At Monday’s argument in CSX Transportation v. McBride, the Court spent an hour considering the proper standard for liability under the Federal Employers’ Liability Act (FELA), which allows rail workers to recover for injury or death resulting “in whole or in part” from their employer’s negligence.  Much of the hour was spent in efforts to flesh out exactly what each side’s proposed standard would mean in practice, and in the end, it was not clear how the Justices might rule.

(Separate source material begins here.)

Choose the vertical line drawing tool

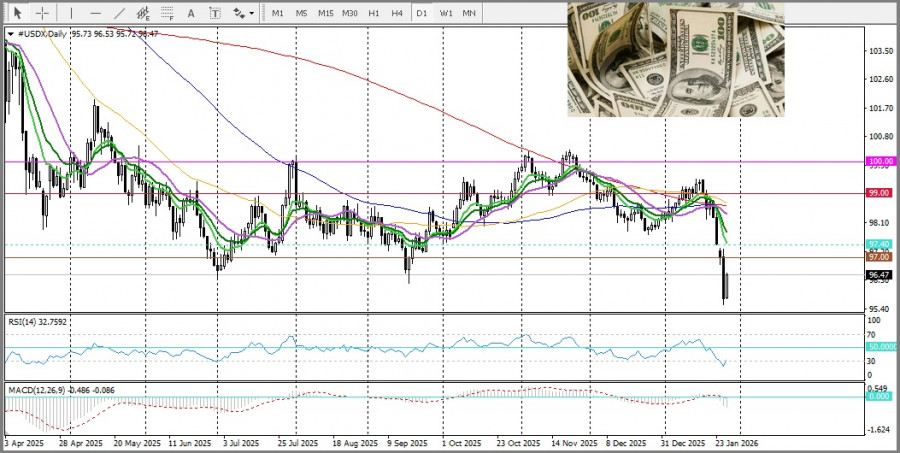71,14
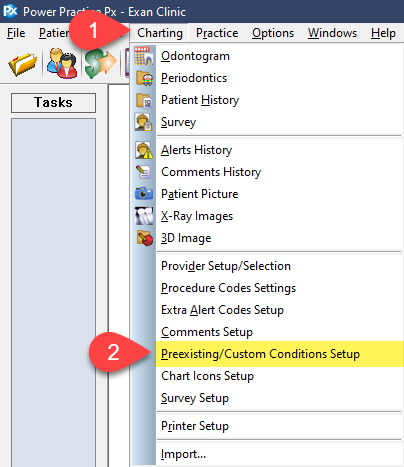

Arguing on behalf of the railroad, Charles Rothfeld billed the case as a “simple” one.  He explained that the railroad was in “the happy situation of having to try to convince the Court that its prior decisions were correct”:  FELA does indeed contain a proximate cause requirement, similar to the common-law approach employed in other contexts.  However, Rothfeld quickly encountered questions (including from Justice Anthony Kennedy) about whether FELA in fact employed a more relaxed standard than proximate cause, and – if the standard is in fact more relaxed – what the source of that standard might be.  Rothfeld responded by reiterating that a FELA plaintiff is required to demonstrate that the injury for which he seeks compensation “followed in a natural, probable, foreseeable way from the wrongful conduct.”  And he distinguished the Court’s 1957 decision in Rogers v. Missouri Pacific Railroad as not addressing causation for FELA purposes at all.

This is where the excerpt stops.